Activation of Natural Killer Cells May Help Control MG, Rat Study Suggests
A type of immune cells called natural killer (NK) cells may be able to reduce symptoms of myasthenia gravis (MG) by regulating other components of the immune system, a study in rats showed.
Targeting these cells might be a valid therapeutic pathway for treatment of MG and other antibody-mediated autoimmune diseases, the researchers suggest.
Titled “CXCR5-negative natural killer cells ameliorate experimental autoimmune myasthenia gravis by suppressing follicular helper T cells,” the study was published in the Journal of Neuroinflammation.
Myasthenia gravis (MG) is a disease caused mainly by antibodies that interfere with the communication between nerve and muscle cells. These antibodies are produced by B cells, with the aid of T folicular helper (Tfh) cells — so named for their critical role in assisting antibody production.
Natural killer (NK) cells are another immune cell type that, as their name suggests, can kill other cells, namely infected and malignant cells. NK cells also play important roles in regulating immune responses, many of which are only beginning to be appreciated.
Previous studies have suggested that NK cells could help reduce disease activity in some models of autoimmune disease. However, whether NK cells can also attenuate autoimmunity in MG — and, if so, how — hasn’t been thoroughly explored.
In this study, researchers administered an infusion of NK cells from donor rats to experimental autoimmune myasthenia gravis (EAMG) rats. EAMG rats that did not receive the NK cell infusion served as controls.
Compared with these controls, the rats given the NK cell infusions had significantly lower clinical scores, which were calculated using assessments of muscle weakness, tremors, posture, etc.
This improvement of symptoms was accompanied by significantly lower levels of anti-AChR97–116 IgG2a antibodies, a type of antibody involved in MG. Other MG-associated antibodies trended toward lower levels, but the differences did not reach statistical significance, the results showed.
Further, NK-treated rats had significantly fewer Tfh and B cells in their spleens. Additional experiments using cells in dishes revealed a potential mechanism: NK cells were able to induce apoptosis — programmed cell death — in Tfh cells.
“Thus, cytotoxicity against other immune cells may serve as a general mechanism by which NK cells limit the inflammation and autoimmune response,” the researchers said.
Subsequent experiments revealed that NK cells could be divided into two groups based on whether or not they express CXCR5, a protein involved in the immune cell migration to different parts of the body.
The researchers found that NK cells tended to migrate differently based on whether or not they express this protein. Importantly, only the NK cells that did not express CXCR5 were effective at reducing numbers of Tfh cells. Moreover, NK cells that do express CXCR5 “might exhibit promotive effects on humoral [antibody-mediated] immune response,” the investigators said.
The exact roles of these two NK cell subsets “need to be investigated in detail in the future,” they added.
This study provided evidence that NK cells can help reduce MG symptoms. But actually applying this finding in clinical practice will probably be more complicated than these experiments.
Because these experiments were done in lab rats, NK cells could simply be transferred from one animal to another. However, in people, that isn’t feasible. Instead, this kind of therapy would probably rely on autologous cells — that is, cells collected from the person being treated.

## DATASET
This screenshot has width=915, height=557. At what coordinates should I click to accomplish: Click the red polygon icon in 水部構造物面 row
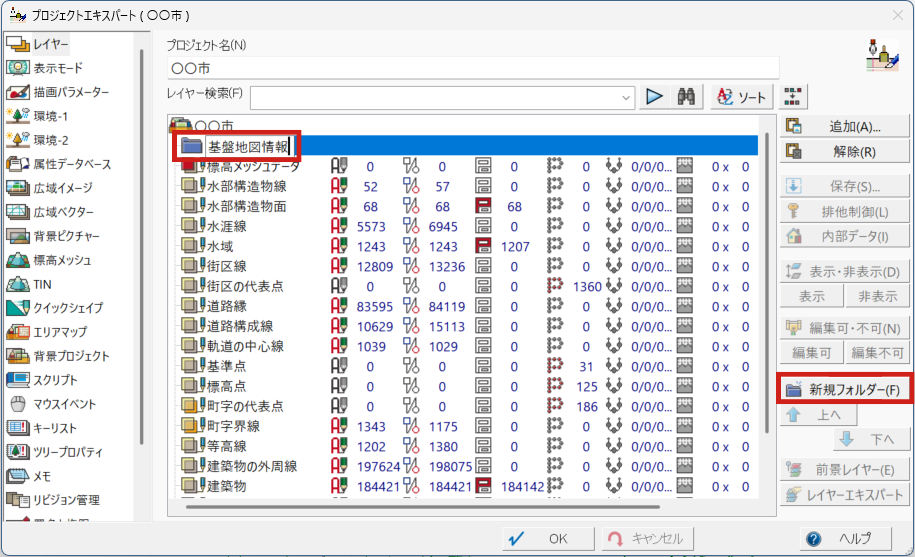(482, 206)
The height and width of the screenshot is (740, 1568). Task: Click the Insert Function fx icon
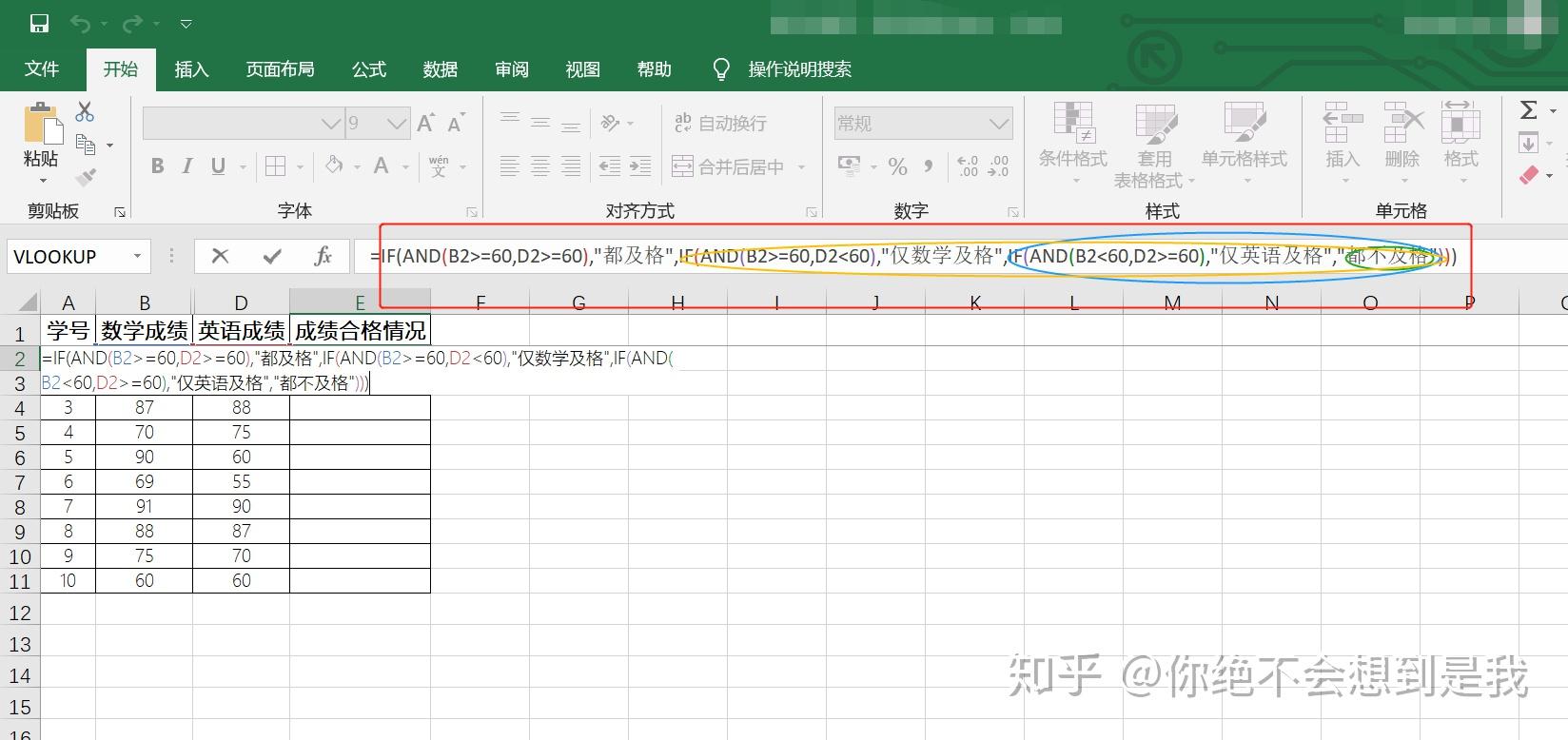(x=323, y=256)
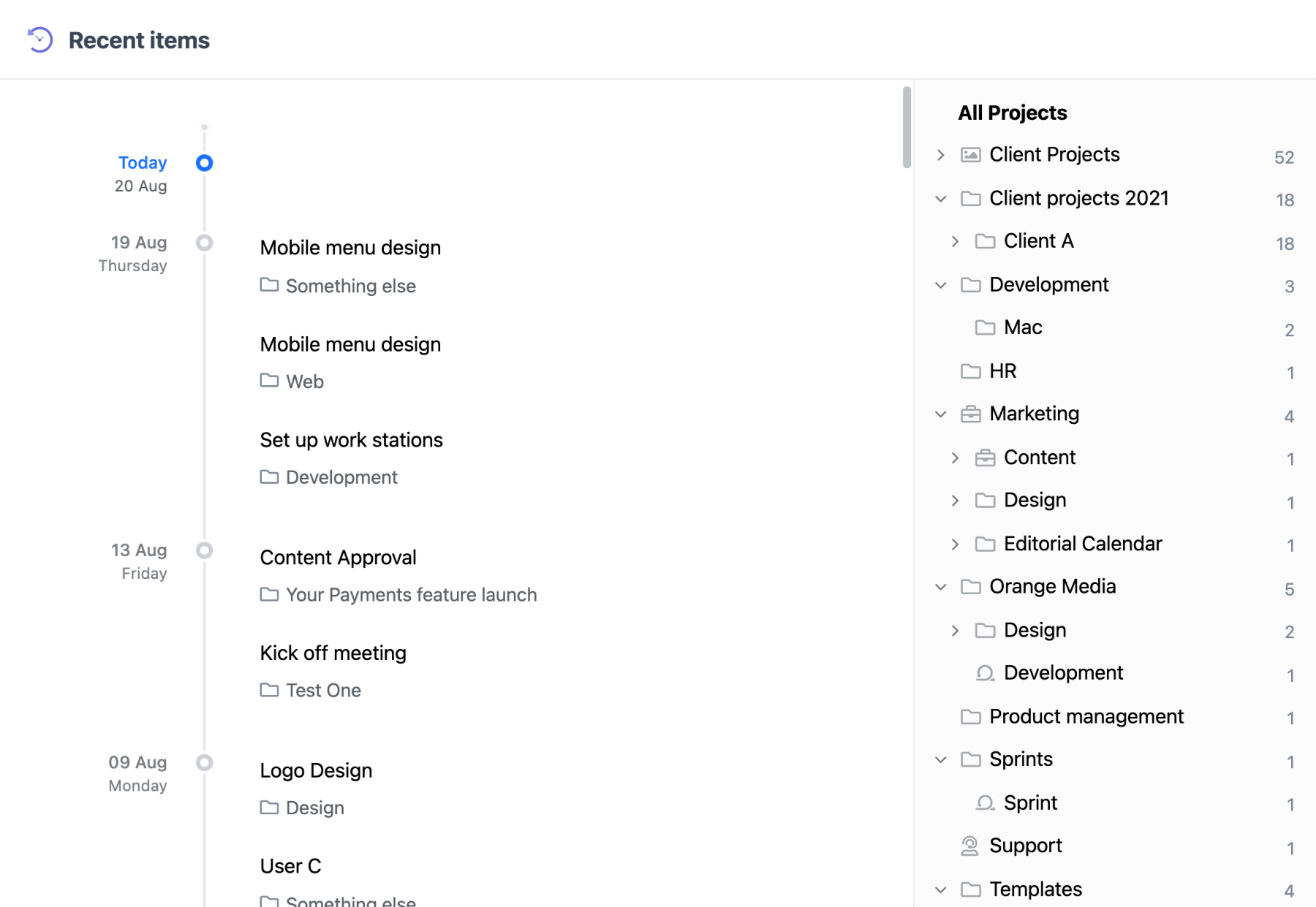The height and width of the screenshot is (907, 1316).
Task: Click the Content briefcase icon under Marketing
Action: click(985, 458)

## WHAT YOU HAVE TO DO
From the article above on natural killer cells in myasthenia gravis, copy word for word the passage from "This study provided" to "than these experiments.".

## FINISHED EXERCISE
This study provided evidence that NK cells can help reduce MG symptoms. But actually applying this finding in clinical practice will probably be more complicated than these experiments.